This is not a tirade against Twitter. Twitter is a thing. Like cars, guns, a printing press, the Internet or any other thing, it’s inanimate and, by definition, cannot be either good or bad. Only the use to which it is put can be good or bad. So, when you read “Twitter” in the following, read it as “the use of Twitter”.
On the positive side, Twitter is a good thing because it enables distribution of news, ideas, etc. to a wide audience. It enables learning from bright people in a way that probably would not be possible in any other way. In my role as an industry analyst, I find Twitter to be incredibly useful for discovering ideas, learning about news, and following smart people that would be more difficult to do in other ways, and to be able share news and other information with an audience that would be almost impossible to reach some through other media.
But there are three fundamentally negative aspects to Twitter that largely negate much of the positive that it brings:
- Almost every problem is multi-dimensional. Whether it’s homelessness, Hong Kong, the national debt, armed conflict, data breaches or any other issue, it’s rarely one thing that can be identified as the cause. Instead, problems normally are the result of many causes, each of which contributes to the problem in varying degrees. However, when someone takes to Twitter to discuss a problem or convey information, they’re limited to a maximum of 280 characters and so can rarely discuss more than one thing. If we assume that the average word is just five characters plus the following space, that’s a maximum of about 47 words to discuss the issue – and very few issues can be discussed with any degree of depth in 47 words. The result is that discussion of important issues gets reduced to sound bites, not substantive discussion or analysis. That fits nicely with the decreasing length of the typical attention span, but it makes for poor decision making.

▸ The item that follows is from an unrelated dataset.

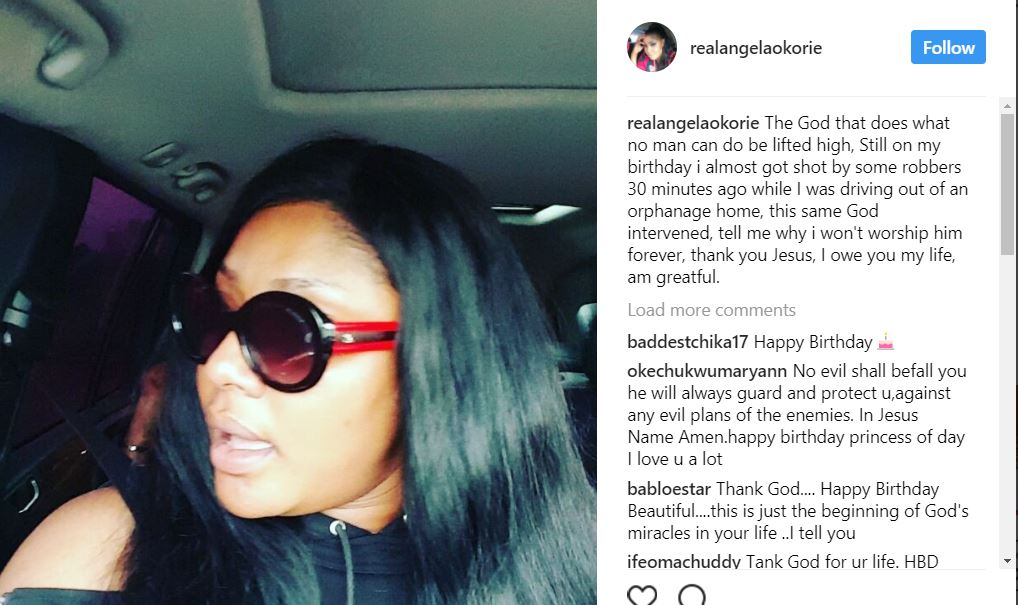Image resolution: width=1018 pixels, height=605 pixels.
Task: Visit ifeomachuddy's profile from comment
Action: click(684, 561)
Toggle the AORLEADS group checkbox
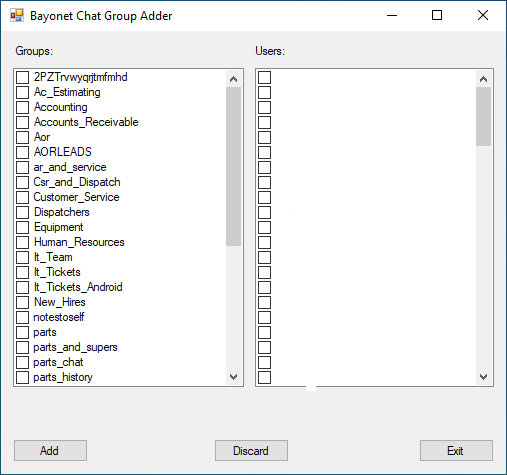Screen dimensions: 507x475 pyautogui.click(x=22, y=152)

- Like any form of electronic communication, the remote nature of correspondence on Twitter eliminates the consequences associated with rude behavior. Hurl an insult in-person and you run the risk of getting punched in the nose – do so on Twitter and there will rarely be a consequence other than receiving an insult in return. In short, the social consequences of rudeness all but disappear in the Twittersphere.
- Finally, and perhaps most dangerous, is the strong tendency for decision makers to assume that the most vocal people on Twitter actually represent many more of the same mindset than they actually do. For example, in June 2018, Twitter’s CEO Jack Dorsey ordered food from Chick-fil-A®. He was called out for doing so by a number of people on Twitter and apologized for his behavior. An article in USA Today cited three tweets as part of the backlash – these tweets had a combined 318 “likes” in the nearly 19 months since they were published. By contrast, I estimate that Chick-fil-A serves approximately 4,600 customers per minute. Those who “like” a tweet – or care about the issue in any way – rarely are even the tiniest fraction of those who could not care less about the issue or disagree with it.

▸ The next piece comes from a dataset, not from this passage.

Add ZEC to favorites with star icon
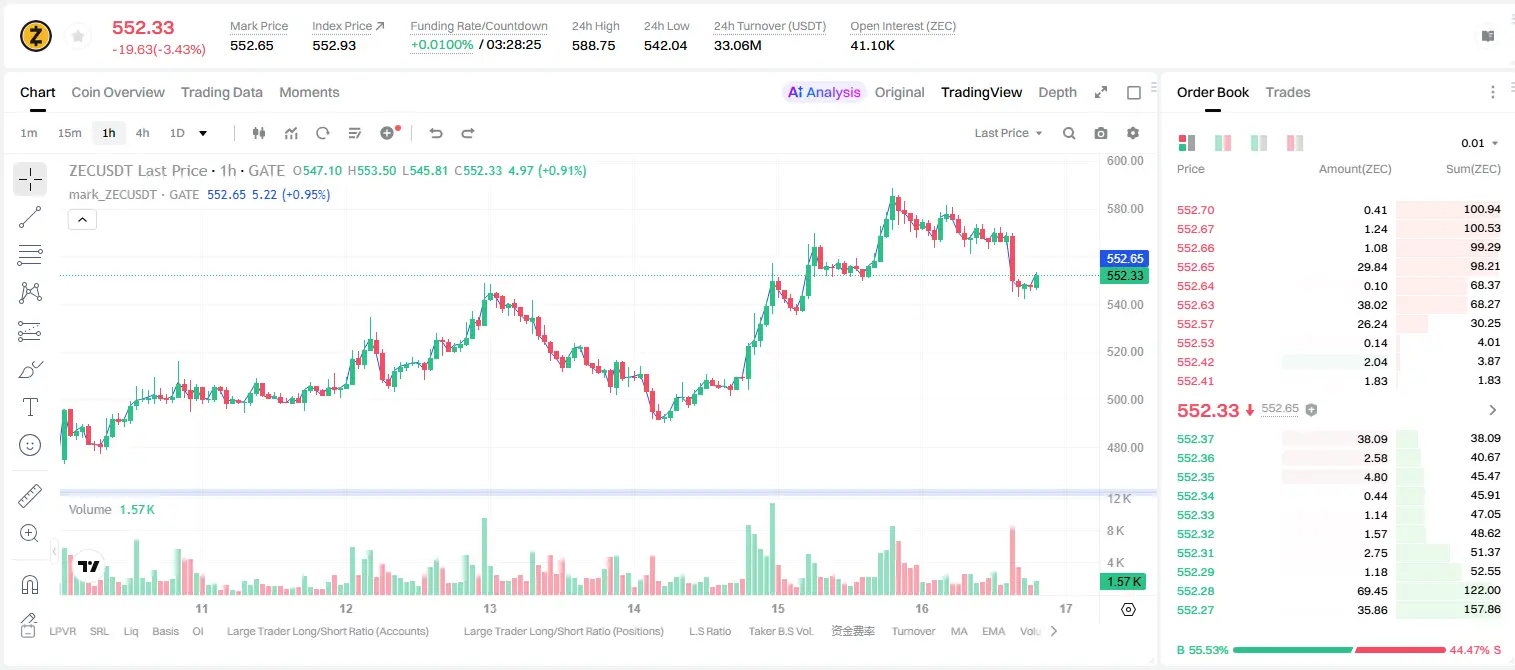This screenshot has height=670, width=1515. click(78, 37)
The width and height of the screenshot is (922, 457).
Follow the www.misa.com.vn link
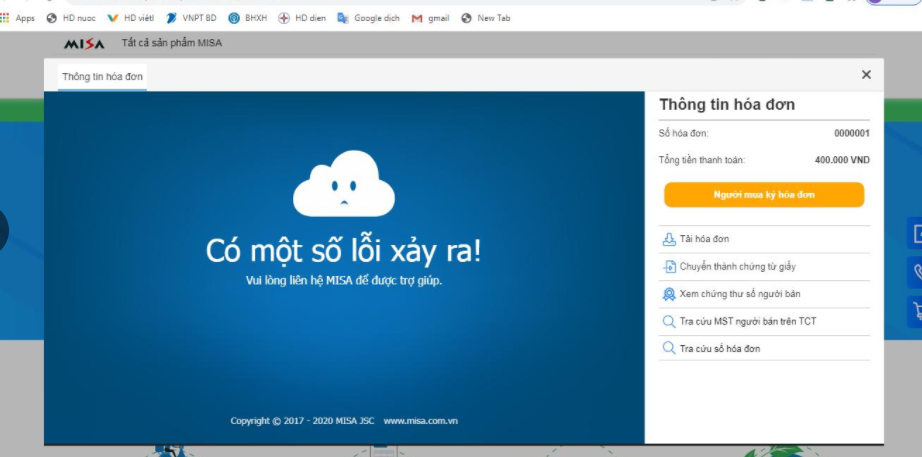click(420, 421)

The last point is the most dangerous aspect of Twitter because it has enabled the rapid expansion of bullying. Bullying requires a) a bully who thinks they can harm their victims (of which there is no shortage on social media platforms, including Twitter) and b) someone who considers themselves vulnerable to harm. Consequently, it’s easy for tweeters to seem like they’re representing more people than they really are. However, only 22 percent of Americans use Twitter and only 10 percent of its users account for 80 percent of tweets. Tweeters really don’t represent much of the population, but decision makers – including those who apologize for having lunch at the “wrong” place – seem to think they do, and so fall victim to bullying tactics on a regular basis.